Thanks for the info! I will definately be trying the variable selection in the RF node, since my company is running the latest SAS Packages. I am actually not a fan of the more complex models such as the RF node, simply because of its difficulty to explain (especially to my technical commity 🙂 ) and the fact that it does not score in a simple data step such as the other "lament" models (like the regression, neural net, etc.). However, in some cases - like the problem I have been dealing with now - it outperforms the other models by a significant margin.

 

The most important part I took away from your message is to go and look at the optimized code. I did manage to get the model to run in Base SAS by using a score node. The main reason for me posting this question was that I saw some of those variables I rejected coming into the variable transformations bit of the code - something you addressed in the reply.

 

Thanks for the help!

JakesVenter
Obsidian | Level 7

Hi Miguel,

 

Thanks for the interest in my question. I did manage to get the code runnning in Base SAS / SAS EG by copying the OUTMDLFILE.bin to a certain location on our company's grid processor and referencing it in my code.

 

The reason why I asked the question that I did was: I applied some transformations to the variables before running variable selection / model nodes. When I extracted the code, I saw that some of these variables that I did not want in the model still appeared in the Base SAS code when applying the transformations. I am going to have a look at the Optimized code like Jason suggested, as I admit that might be where my problem is.

 

Eventhough I know exactly how RF models work from a theoretical/academic point of view and I have been involved with some of them in R, I have no idea how the hp4score node in SAS works 🙂

I am doing what any analyst should not do and trusting in the results that the Base SAS code gives me which I got from the E-miner Scoring node.

 

Thanks for the help!

JasonXin
SAS Employee
JakesVenter ,

You can try variable selection. Miguel reminded me of something. I am conducting some tests on the variable selection part. Let us know how it goes and we will update later. Thanks. Jason Xin
JasonXin
SAS Employee
JakesVenter,

Here is the update. If you turn on Variable Selection inside HP Forest node, it will build a RF model and show you variable importance. If you add another HP Forest node after this one, this new one will build RF model on the selected variables. Rejected variables are those the variable importance of which are negative from the previous HP Forest. You could run just one HP Forest Node, look up the negative, and manually reject them and rerun the same. I thought adding another one helps the productivity. Hope this helps. Have nice weekend. Jason Xin
mohammad__101
Fluorite | Level 6

Dear All,

I went through all the conversation and understood that I can't directly extract the RF Scoring code and run it directly through EG like it's done with DT or Regressions etc..

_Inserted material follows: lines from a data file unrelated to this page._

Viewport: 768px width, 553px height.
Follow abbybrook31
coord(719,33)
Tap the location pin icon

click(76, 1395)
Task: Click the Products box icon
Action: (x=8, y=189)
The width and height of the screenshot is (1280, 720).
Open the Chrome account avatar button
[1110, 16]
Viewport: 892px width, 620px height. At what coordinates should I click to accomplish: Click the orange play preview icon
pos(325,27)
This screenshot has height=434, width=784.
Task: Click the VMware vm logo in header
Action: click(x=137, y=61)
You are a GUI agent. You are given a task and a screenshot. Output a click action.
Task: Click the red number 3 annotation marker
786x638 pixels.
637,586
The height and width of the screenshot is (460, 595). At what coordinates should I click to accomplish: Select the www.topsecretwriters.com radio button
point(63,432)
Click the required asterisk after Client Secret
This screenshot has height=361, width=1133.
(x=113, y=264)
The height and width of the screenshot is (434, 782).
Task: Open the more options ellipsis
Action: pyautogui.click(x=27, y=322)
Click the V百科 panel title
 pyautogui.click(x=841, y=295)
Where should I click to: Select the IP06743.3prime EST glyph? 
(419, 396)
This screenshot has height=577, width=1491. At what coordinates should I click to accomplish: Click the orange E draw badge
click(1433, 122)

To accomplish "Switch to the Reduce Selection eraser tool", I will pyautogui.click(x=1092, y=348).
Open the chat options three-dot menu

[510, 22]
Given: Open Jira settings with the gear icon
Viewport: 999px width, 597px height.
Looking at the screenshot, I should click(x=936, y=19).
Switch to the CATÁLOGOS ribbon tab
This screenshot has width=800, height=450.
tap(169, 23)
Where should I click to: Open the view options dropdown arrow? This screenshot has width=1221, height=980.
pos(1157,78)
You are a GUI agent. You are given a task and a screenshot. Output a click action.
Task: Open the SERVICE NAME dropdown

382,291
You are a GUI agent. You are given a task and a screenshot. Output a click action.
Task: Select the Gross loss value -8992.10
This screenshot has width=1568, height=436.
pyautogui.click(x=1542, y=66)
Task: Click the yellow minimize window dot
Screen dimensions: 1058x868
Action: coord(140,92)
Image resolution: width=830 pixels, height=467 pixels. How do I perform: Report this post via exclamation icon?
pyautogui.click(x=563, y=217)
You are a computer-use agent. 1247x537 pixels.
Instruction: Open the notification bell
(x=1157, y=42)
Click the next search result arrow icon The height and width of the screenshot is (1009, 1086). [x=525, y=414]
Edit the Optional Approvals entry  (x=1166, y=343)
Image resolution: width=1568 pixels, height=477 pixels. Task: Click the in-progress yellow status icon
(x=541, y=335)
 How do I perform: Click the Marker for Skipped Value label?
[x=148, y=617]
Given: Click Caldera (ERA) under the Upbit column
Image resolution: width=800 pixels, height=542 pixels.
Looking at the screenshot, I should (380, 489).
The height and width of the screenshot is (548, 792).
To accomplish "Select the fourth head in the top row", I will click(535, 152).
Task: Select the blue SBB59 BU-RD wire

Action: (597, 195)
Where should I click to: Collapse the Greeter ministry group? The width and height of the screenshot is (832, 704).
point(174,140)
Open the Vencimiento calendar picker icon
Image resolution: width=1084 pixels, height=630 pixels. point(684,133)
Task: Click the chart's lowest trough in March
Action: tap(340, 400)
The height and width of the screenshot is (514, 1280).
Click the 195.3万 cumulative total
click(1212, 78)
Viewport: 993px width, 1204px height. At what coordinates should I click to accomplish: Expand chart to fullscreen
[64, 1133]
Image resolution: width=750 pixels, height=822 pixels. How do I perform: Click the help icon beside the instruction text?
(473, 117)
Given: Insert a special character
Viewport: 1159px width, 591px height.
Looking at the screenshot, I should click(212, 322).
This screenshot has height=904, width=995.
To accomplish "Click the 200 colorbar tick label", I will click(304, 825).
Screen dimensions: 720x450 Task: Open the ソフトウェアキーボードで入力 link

All i need to know now how can I extract the RFscoring code to run it through EG or is this impossible to be done ?

 

Thanks in advance.

Mohammad ElSofany

Data Scientist 

JasonXin
SAS Employee
Hi, Within EM, you can attach Score node to the HP Forest node. Then at Score Node, Go to Result. Then View->> to where you normally pick up SAS Code. You can then pick RF scoring piece, which is actually some batch code that saves the Proc HPFOREST modeling syntax (invoked by your EM node operation) , saves the model info to a directory location (which you can copy out to another location to facilitate your EG scoring), + syntax that involves Proc HPSCORE to conduct the RF scoring. You can copy out the whole batch code and deploy it in EG. There are macro variables in the scoring piece that allows you to specify input and out files. In another in-memory analytics product IMSTAT, when you build RF model using RANDOMWOOD statement, you can opt to save the scoring piece into .sas code. Especially when you RF is kind of complicated, the .sas file can become big. The file size can easily be >100MB per se. The HPSCORE procedure used in HP EM creates a SAS proprietary binary file to capture RF model info needed for scoring. The binary file is efficient and 'nimble', only that you have to have the HPDM product installed to run it. It is highly recommended that scoring RF models happens in some kind of in-memory fashion, which is not the typical 'way of life' for EG. Inside HPDM machine learning nodes and procedures, RF --HPFOREST is the only one that requires a separate HP procedure to support scoring. Hope this helps? Thanks for using SAS. Jason Xin
JakesVenter
Obsidian | Level 7

 Hi Mohammad

One of the SAS consultants at our company helped me to run the Random Forest in EG. When you extract the RF scoring code and open it in EG, look for somewhere in the code where it declares a macro called %em_hpfst_score. In this macro, the code is looking for a value for the macro variable %em_score_output, but if we just extract the code from EM, it does not populate it by default. So all I did was in the SAS line above where the macro is being declared, I specified the macro variable em_score_output by typing the code let em_score_output = scoreset; where scoreset is the dataset I'm scoring the RF on. Just remember to put the part where the code actually scores the data with the RF within a datastep. I hope this makes sense - let me know if it worked!

mohammad__101
Fluorite | Level 6

Thanks JakesVenter, 

 

The thing that I only can see a small code when i open the Model and get the code from it or run scoring code export node (In this node in particular there is 2 codes 1 very long one with all the variables and other is the small one that I'm putting below.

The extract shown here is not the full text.